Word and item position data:

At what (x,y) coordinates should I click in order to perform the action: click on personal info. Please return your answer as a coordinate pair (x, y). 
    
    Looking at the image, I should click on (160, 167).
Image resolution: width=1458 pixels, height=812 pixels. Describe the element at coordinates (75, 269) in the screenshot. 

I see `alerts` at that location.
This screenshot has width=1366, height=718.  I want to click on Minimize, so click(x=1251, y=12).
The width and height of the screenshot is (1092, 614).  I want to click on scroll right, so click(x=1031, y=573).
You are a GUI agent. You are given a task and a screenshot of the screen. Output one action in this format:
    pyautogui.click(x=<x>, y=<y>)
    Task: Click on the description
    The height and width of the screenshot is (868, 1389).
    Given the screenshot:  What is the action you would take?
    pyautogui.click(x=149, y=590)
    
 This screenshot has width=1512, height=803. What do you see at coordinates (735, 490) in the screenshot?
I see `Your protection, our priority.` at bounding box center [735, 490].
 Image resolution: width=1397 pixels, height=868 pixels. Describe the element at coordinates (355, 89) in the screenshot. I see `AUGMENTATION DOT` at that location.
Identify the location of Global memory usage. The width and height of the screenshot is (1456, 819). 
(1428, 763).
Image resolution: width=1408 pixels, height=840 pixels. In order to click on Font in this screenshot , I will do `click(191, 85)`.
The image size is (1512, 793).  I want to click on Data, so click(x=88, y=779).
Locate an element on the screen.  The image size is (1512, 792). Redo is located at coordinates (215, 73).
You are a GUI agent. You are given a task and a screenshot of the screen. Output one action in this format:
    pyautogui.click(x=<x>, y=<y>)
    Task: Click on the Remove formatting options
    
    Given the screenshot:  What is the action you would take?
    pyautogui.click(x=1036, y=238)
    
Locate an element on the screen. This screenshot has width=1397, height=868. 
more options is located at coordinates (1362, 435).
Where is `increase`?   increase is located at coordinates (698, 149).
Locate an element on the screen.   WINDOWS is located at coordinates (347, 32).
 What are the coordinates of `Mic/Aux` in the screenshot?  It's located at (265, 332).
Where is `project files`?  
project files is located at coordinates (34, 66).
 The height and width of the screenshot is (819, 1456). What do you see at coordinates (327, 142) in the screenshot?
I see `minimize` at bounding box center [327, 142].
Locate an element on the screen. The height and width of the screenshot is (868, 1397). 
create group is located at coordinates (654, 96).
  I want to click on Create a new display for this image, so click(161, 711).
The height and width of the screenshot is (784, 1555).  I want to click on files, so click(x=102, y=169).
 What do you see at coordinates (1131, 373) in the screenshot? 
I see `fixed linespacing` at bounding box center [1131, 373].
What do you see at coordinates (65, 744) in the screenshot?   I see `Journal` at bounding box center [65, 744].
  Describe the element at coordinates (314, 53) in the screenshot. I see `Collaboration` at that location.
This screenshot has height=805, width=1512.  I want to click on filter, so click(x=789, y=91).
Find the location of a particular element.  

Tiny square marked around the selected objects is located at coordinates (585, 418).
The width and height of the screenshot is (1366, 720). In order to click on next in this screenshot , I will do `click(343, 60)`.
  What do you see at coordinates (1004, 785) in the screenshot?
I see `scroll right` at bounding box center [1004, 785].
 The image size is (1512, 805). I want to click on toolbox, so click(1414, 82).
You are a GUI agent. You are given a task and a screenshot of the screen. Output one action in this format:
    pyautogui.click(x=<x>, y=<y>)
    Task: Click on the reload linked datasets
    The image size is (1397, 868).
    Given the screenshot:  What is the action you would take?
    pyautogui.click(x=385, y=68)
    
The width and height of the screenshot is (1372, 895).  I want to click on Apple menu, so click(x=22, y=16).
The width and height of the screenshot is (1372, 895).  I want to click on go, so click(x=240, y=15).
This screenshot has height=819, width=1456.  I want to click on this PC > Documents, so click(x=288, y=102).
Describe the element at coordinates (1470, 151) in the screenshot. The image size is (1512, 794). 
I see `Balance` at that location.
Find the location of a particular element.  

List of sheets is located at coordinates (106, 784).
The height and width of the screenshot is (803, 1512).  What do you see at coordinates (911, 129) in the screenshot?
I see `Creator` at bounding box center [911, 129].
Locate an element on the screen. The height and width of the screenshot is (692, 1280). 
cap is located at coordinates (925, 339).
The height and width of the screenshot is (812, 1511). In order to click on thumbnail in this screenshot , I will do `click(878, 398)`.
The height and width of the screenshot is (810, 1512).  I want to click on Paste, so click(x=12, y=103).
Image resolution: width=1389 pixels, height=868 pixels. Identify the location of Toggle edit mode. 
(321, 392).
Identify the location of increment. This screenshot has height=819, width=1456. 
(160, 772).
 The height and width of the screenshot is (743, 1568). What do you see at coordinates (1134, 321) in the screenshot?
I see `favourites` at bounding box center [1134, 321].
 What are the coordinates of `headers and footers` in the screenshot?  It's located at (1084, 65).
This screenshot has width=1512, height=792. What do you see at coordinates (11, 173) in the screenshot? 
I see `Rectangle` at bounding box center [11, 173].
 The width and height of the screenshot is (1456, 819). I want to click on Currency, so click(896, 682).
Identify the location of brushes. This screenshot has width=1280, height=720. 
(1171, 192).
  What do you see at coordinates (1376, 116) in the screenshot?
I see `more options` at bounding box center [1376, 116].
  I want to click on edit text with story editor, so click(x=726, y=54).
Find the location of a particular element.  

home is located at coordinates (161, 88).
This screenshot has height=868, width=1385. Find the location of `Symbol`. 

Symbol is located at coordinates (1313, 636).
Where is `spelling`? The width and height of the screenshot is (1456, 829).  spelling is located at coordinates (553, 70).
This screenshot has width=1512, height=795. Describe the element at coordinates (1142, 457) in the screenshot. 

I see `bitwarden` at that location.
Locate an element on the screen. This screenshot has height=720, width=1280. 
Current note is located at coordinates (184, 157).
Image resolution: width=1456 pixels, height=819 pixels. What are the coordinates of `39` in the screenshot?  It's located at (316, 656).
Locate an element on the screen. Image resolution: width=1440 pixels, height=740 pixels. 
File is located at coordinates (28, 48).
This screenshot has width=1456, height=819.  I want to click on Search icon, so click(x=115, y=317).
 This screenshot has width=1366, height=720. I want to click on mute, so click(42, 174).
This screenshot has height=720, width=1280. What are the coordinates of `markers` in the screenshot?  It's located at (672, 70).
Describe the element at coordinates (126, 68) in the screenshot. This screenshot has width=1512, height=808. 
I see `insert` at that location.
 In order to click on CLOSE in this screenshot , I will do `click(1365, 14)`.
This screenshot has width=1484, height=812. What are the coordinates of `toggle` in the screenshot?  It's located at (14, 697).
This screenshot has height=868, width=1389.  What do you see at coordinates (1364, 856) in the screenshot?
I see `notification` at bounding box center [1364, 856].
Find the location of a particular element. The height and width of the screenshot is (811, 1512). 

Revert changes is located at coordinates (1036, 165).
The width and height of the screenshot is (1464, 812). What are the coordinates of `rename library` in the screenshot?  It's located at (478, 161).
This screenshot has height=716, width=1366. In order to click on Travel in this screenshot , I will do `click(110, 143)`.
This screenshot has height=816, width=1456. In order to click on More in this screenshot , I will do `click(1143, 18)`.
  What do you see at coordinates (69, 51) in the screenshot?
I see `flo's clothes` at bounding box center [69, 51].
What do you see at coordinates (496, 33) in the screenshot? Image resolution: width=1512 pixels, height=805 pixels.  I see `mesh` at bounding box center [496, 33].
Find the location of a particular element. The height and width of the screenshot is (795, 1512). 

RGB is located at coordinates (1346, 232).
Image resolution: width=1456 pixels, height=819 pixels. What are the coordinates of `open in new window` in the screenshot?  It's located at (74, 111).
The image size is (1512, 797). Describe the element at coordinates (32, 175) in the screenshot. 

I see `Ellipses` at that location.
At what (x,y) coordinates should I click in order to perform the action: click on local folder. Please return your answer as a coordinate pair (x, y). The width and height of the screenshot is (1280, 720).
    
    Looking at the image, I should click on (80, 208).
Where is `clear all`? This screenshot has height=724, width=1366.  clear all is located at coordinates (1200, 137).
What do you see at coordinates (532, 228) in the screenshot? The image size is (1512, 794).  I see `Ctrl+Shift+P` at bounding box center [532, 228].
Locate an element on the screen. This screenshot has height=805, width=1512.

● Short task: Can you copy, word for word, the part of the material that opens with the line containing "This screenshot has width=1366, height=718." and closes with the line containing "The width and height of the screenshot is (1092, 614).", including both of those lines?

● Exercise output:
This screenshot has width=1366, height=718.  I want to click on Minimize, so click(x=1251, y=12).
The width and height of the screenshot is (1092, 614).  I want to click on scroll right, so click(x=1031, y=573).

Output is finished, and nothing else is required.